Based on data from SARS patients in 2003-2004 (caused by SARS-CoV, the most closely related human betacoronavirus to SARS-CoV-2), and based on the fact that most acute viral infections result in development of protective immunity, a likely possibility has been that substantial CD4+ T cell, CD8+ T cell, and neutralizing antibody responses develop to SARS-CoV-2 and all contribute to clearance of the acute infection; and, as a corollary, some of the T and B cells are retained long-term (i.e., multiple years) as immunological memory and protective immunity against SARS-CoV2 infection.
However, a contrarian viewpoint is also legitimate. While most acute infections result in the development of protective immunity, available data for human coronaviruses suggest the possibility that substantive adaptive immune responses can fail to occur and robust protective immunity can fail to develop. A failure to develop protective immunity could occur due to a T cell and/or antibody response of insufficient magnitude or durability, with the neutralizing antibody response being dependent on the CD4+ T cell response.

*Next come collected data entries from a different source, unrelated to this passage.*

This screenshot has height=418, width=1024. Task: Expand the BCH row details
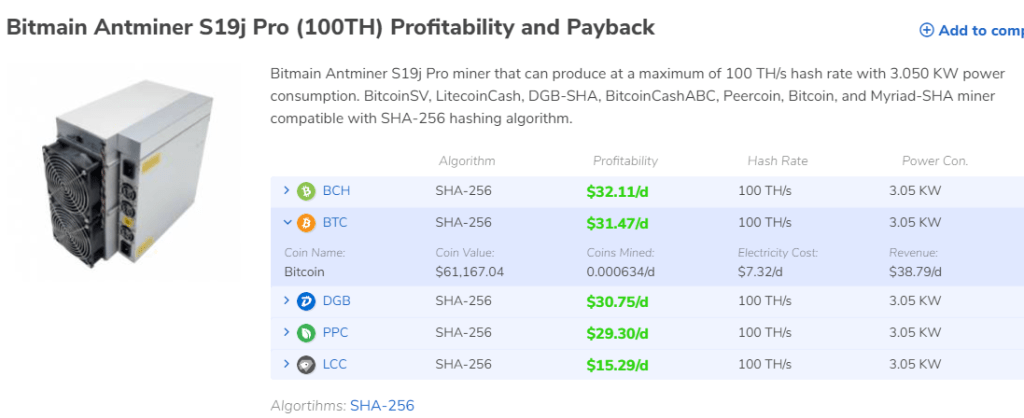pyautogui.click(x=286, y=190)
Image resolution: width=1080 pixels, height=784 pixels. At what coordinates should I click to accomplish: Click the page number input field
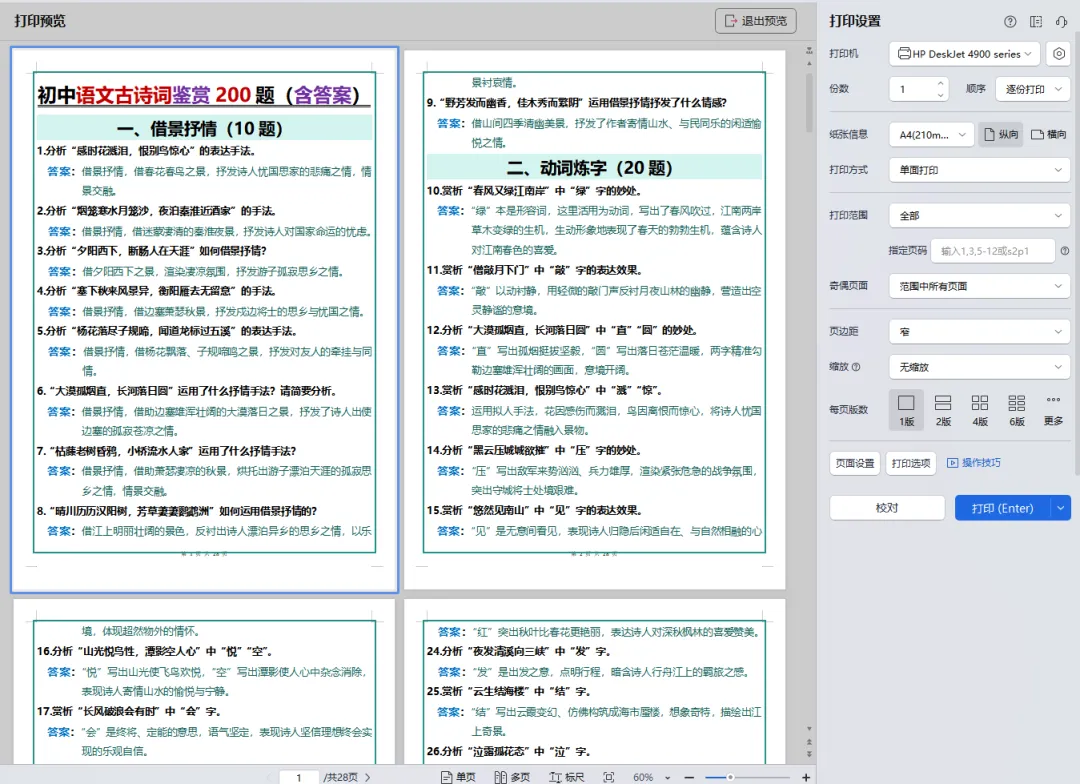click(299, 775)
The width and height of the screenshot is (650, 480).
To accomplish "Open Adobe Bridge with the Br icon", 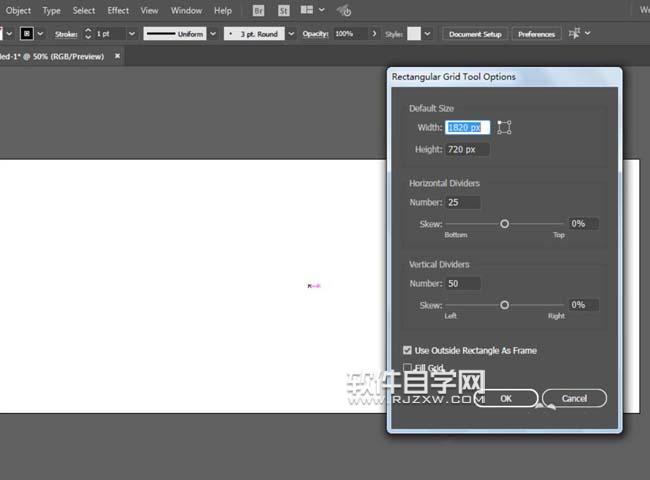I will (x=259, y=10).
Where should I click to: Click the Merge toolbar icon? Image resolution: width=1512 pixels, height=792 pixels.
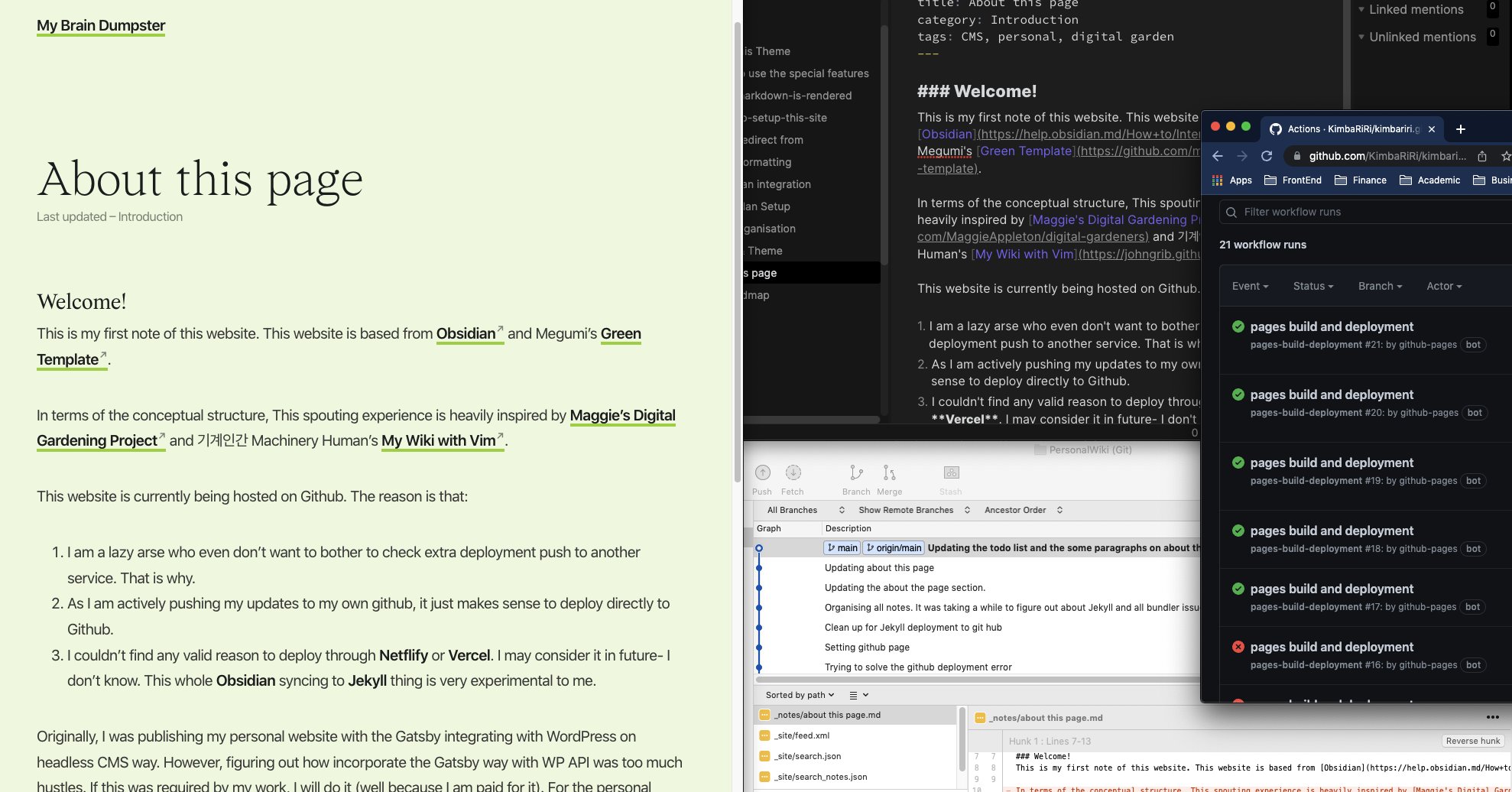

Thus, there is urgent need to understand the magnitude and composition of the human CD4+ and CD8+ T cell responses to SARS-CoV-2. If natural infection with SARS-CoV-2 elicits potent CD4+ and CD8+ T cell responses commonly associated with protective antiviral immunity, COVID-19 is a strong candidate for rapid vaccine development.

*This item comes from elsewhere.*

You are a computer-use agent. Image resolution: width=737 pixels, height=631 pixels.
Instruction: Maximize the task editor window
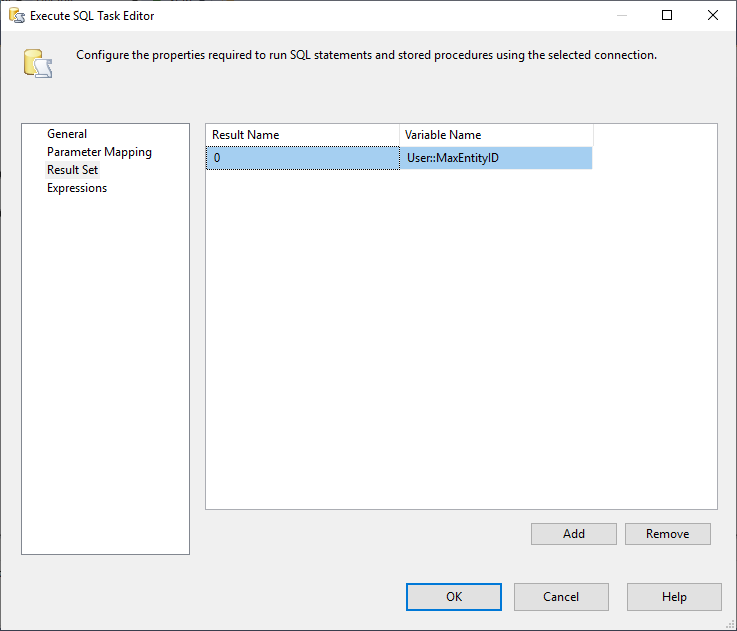(x=667, y=16)
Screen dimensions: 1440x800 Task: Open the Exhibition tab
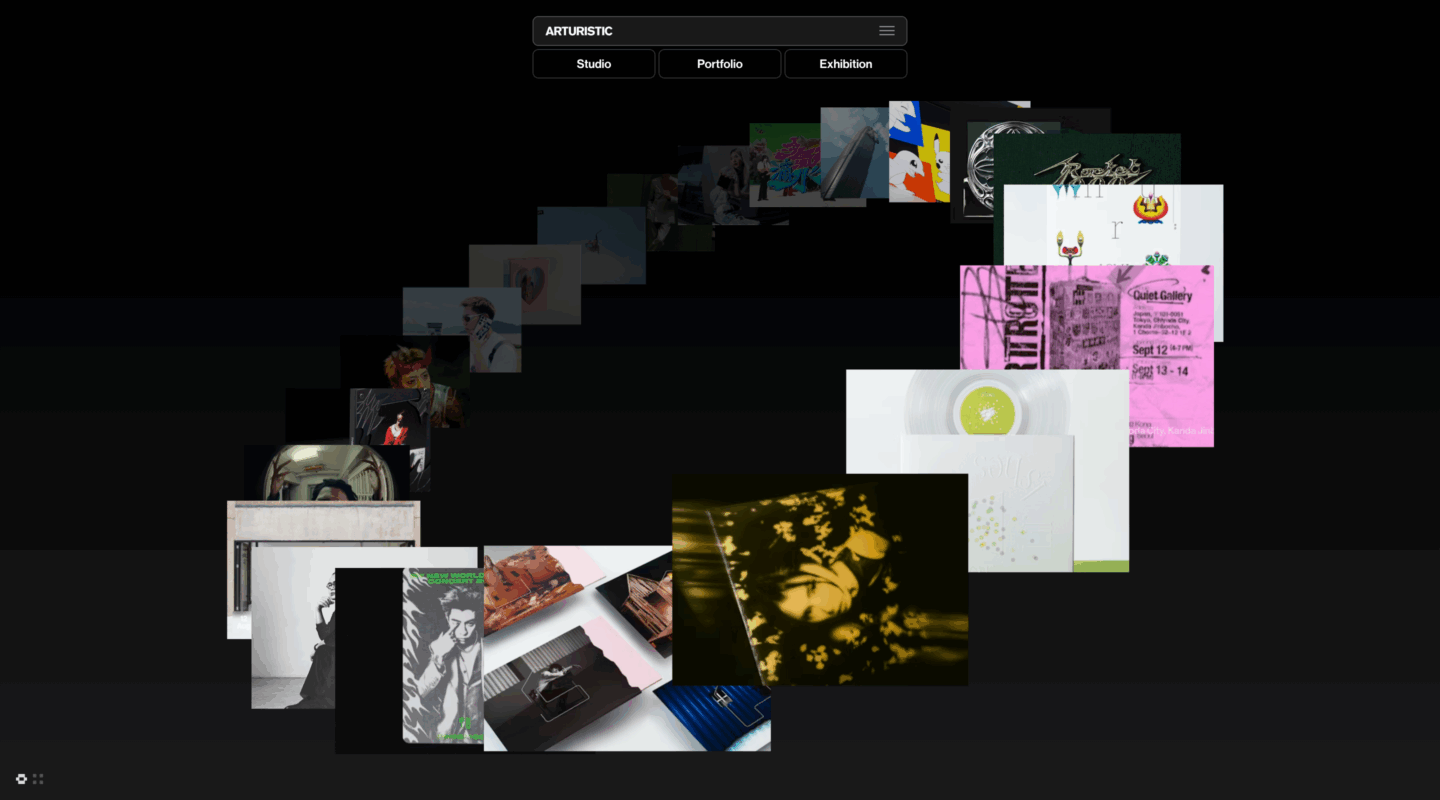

Immunopathogenesis in COVID-19 is a serious concern. It is most likely that an early CD4+ and CD8+ T cell response against SARS-CoV-2 is protective, but an early response is difficult to generate because of efficient innate immune evasion mechanisms of SARS-CoV-2 in humans. Immune evasion by SARS-CoV-2 is likely exacerbated by reduced myeloid cell antigen presenting cell (APC) function or availability in the elderly. In such cases, it is conceivable that late T cell responses may instead amplify pathogenic inflammatory outcomes in the presence of sustained high viral loadsin the lungs, by multiple hypothetical possible mechanisms. Critical (ICU) and fatal COVID-19 (and SARS) outcomes are associated with elevated levels of inflammatory cytokines and chemokines, including IL-6.
Vaccine developmentagainst acute viral infections classically focuses on vaccine-elicited recapitulation of the type of protective immune response elicited by natural infection.
Knowledge of SARS-CoV-2 proteins and epitopes recognized by human T cell responses is of immediate relevance, as it will allow for monitoring of COVID-19 immune responses in laboratories worldwide. Epitope knowledge will also assist candidate vaccine design and facilitate evaluation of vaccine candidate immunogenicity. Almost all of the current COVID-19 vaccine candidates are focused on the spike protein.
The results of these recent study demonstrated that the epitope MPs are reagents well suited to analyze and detect SARS-CoV-2-specific T cell responses with limited sample material. The researchers also developed and tested peptide pools corresponding to each of the 25 proteins encoded in the SARS-CoV2 genome.
An optimal vaccine CD8+ T cell response to SARS-CoV-2 might benefit from additional class I epitopes, such as the ones derived from the M,nsp6, ORF3a and or N.
More studies are required, but the data here appear to predominantly represent a classical TH1 response to SARS-CoV-2.
Using HLA class I and II predicted peptide ‘megapools’, circulating SARS-CoV-2−specific CD8+ and CD4+ T cells were identified in ~70% and 100% of COVID-19 convalescent patients, respectively.
CD4+ T cell responses to spike, the main target of most vaccine efforts, were robust and correlated with the magnitude of the anti-SARS-CoV-2 IgG and IgA titers.
Importantly, SARS-CoV-2−reactive CD4+ T cells were detected in ~40-60% of unexposed individuals, suggesting cross-reactive T cell recognition between circulating ‘common cold’ coronaviruses and SARS-CoV-2.